Conservative management was employed in 42 patients, with 7 (16.7%) later going on to develop clinical symptoms. Non-surgical management strategies have not been thoroughly explored for LOVA. In a 2019 study of patients with adult hydrocephalus, 3 patients in the asymptomatic/mild symptom group were successfully treated with acetazolamide 250 mg twice daily, which resulted in resolution of clinical symptoms [7]. The use of acetazolamide is not employed routinely at our institution, however could be explored in future work to determine its utility for mildly symptomatic patients, or to prevent emergence of clinical symptoms in patients who are asymptomatic. This has been previously explored in patients with NPH [11], which may indicate potential for patients with LOVA who present with predominantly NPH-like symptoms.

Study limitations

Our study is limited by its single-centre, retrospective nature, and by this virtue not all patients had available data, most notably head circumference measurements. In addition, not all patients had ICP monitoring to support the clinical and radiological diagnosis. Furthermore, LOVA is an increasingly utilised diagnosis and may therefore not have been described previously, with most cases being identified between 2010 and 2020 in our series, despite the enhanced search period.

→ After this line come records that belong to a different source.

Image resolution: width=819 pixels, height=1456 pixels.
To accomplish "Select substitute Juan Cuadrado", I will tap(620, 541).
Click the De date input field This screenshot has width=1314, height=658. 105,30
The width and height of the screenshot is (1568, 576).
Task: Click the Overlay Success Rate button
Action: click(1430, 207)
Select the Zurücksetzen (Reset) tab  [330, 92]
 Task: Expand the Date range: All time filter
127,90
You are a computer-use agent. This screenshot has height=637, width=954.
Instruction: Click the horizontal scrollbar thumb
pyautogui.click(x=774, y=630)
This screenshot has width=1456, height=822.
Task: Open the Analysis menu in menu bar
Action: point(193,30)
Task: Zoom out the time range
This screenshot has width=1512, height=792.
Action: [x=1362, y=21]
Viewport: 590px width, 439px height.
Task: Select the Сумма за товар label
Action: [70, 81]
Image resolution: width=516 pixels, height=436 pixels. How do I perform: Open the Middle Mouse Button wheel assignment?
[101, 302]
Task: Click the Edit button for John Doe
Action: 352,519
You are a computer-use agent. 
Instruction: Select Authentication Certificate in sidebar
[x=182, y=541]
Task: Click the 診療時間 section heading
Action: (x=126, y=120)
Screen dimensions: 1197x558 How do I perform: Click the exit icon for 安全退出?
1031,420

Secondly, the decision to treat was based on clinical consensus and pragmatic benefit for the patient—this may not represent practice across the UK and internationally. It is unclear how management preferences for intervention impacted the results. Third, we did not assess or compare neuropsychological outcomes of patients, and between patient groups, however ETV has been suggested to lead to significant improvements in memory, attention, and concentration in just under half of patients treated in other studies [5, 8].

Finally, while the number of ETVs performed in this series is one of the largest in the existing literature, the limited number of VP shunts performed (n = 7) limits the generalisability of the findings for this treatment. The authors welcome others to share their experiences regarding this treatment, which is often included as part of mixed case series, thus precluding comparative analysis [14].

Our findings have several implications for practice. They indicate that ETV efficacy is similar to VPS in a direct comparison between the two groups, however the reduced complication rate in ETV may be beneficial to patients and treating clinicians. The study also provides evidence of the natural history and presentation of LOVA, supporting previous findings of the heterogenous presentation. The fact that 16.6% of asymptomatic patients managed with routine monitoring will also develop symptoms and require surgery has not been explored in previous studies.

Conclusions

LOVA is a less commonly reported, but increasing clinical problem, with no clear consensus on optimal management strategy for symptomatic patients. ETV and VPS were equally effective in contributing to symptom resolution in our cohort, with ETV having a lower complication rate. This confirms the efficacy of ETV as a first-line treatment for symptomatic LOVA, with further studies required to identify and compare ETV further to VPS.